## YOUR OBJECTIVE
Reproduce the entries below word for word, leaving out the pictures.

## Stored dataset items
▽

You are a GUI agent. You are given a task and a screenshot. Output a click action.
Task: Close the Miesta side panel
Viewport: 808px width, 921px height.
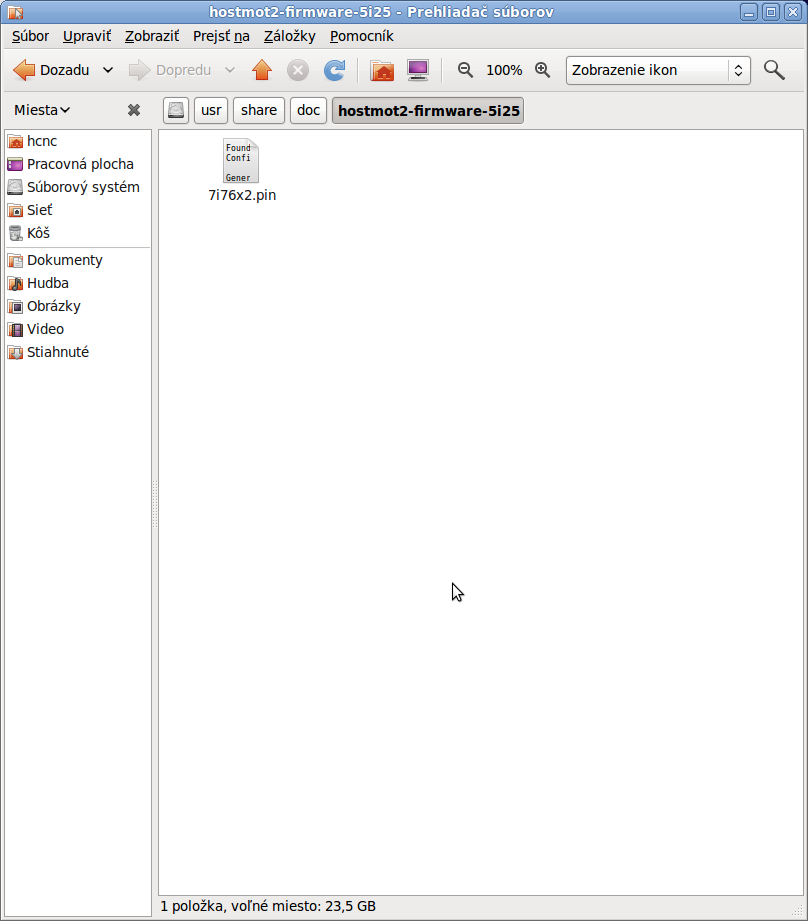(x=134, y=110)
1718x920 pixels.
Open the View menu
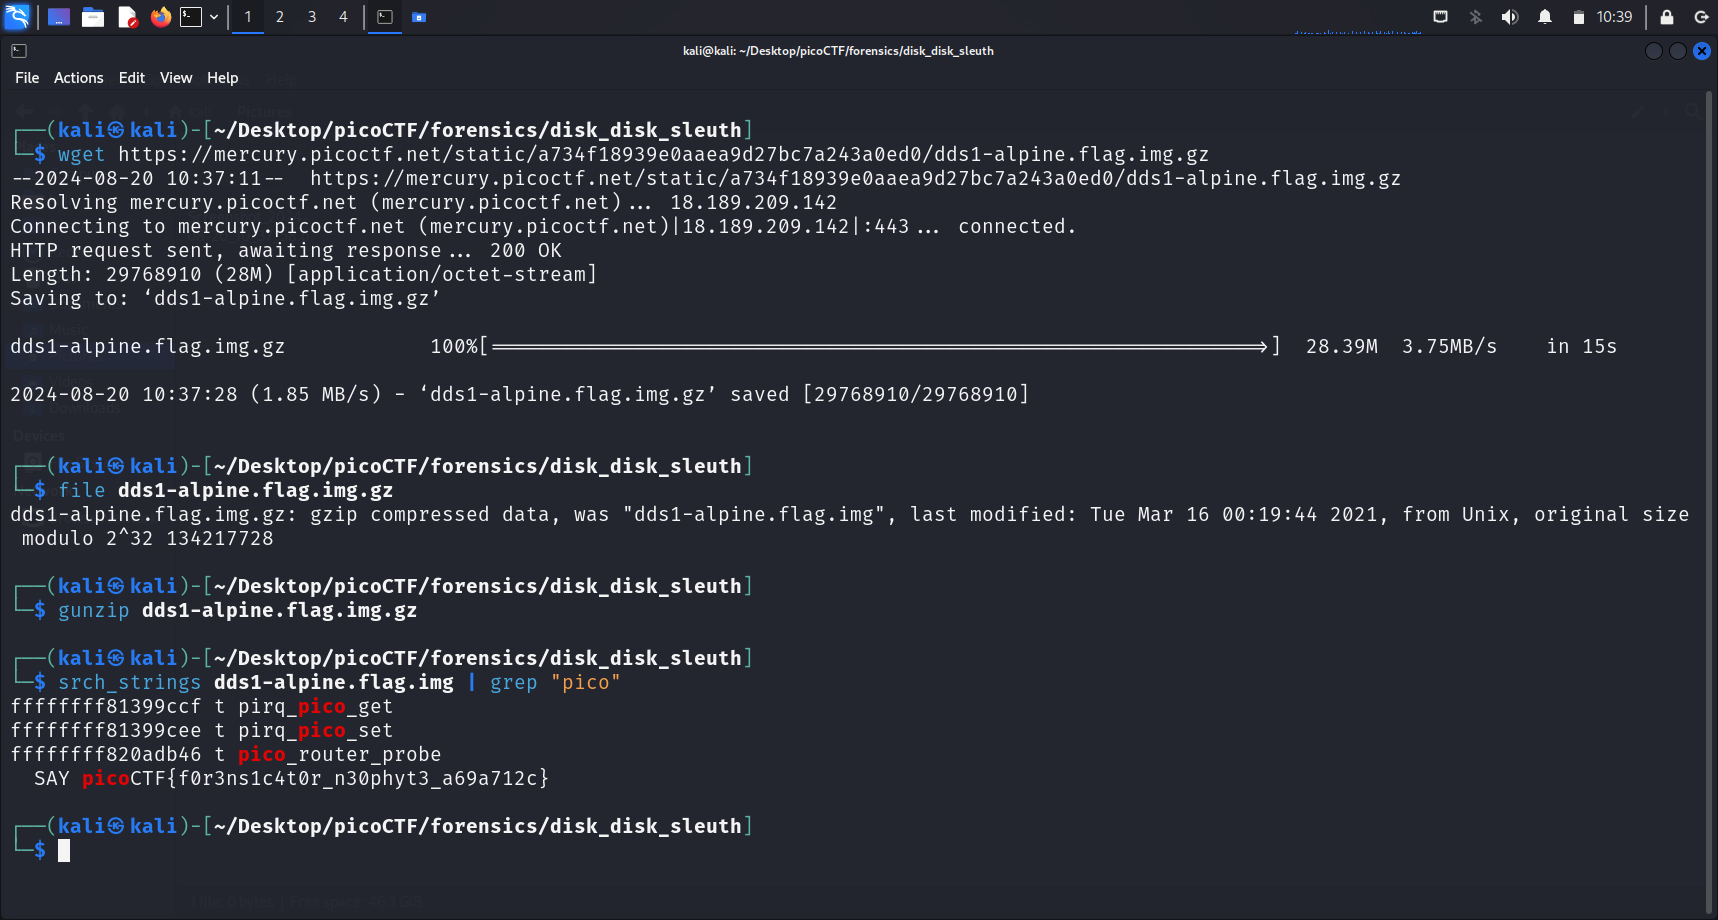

△

## WRITTEN REPLY
You are a GUI agent. You are given a task and a screenshot. Output a click action.
Task: Close the Miesta side panel
Viewport: 808px width, 921px height.
(x=134, y=110)
1718x920 pixels.
Open the View menu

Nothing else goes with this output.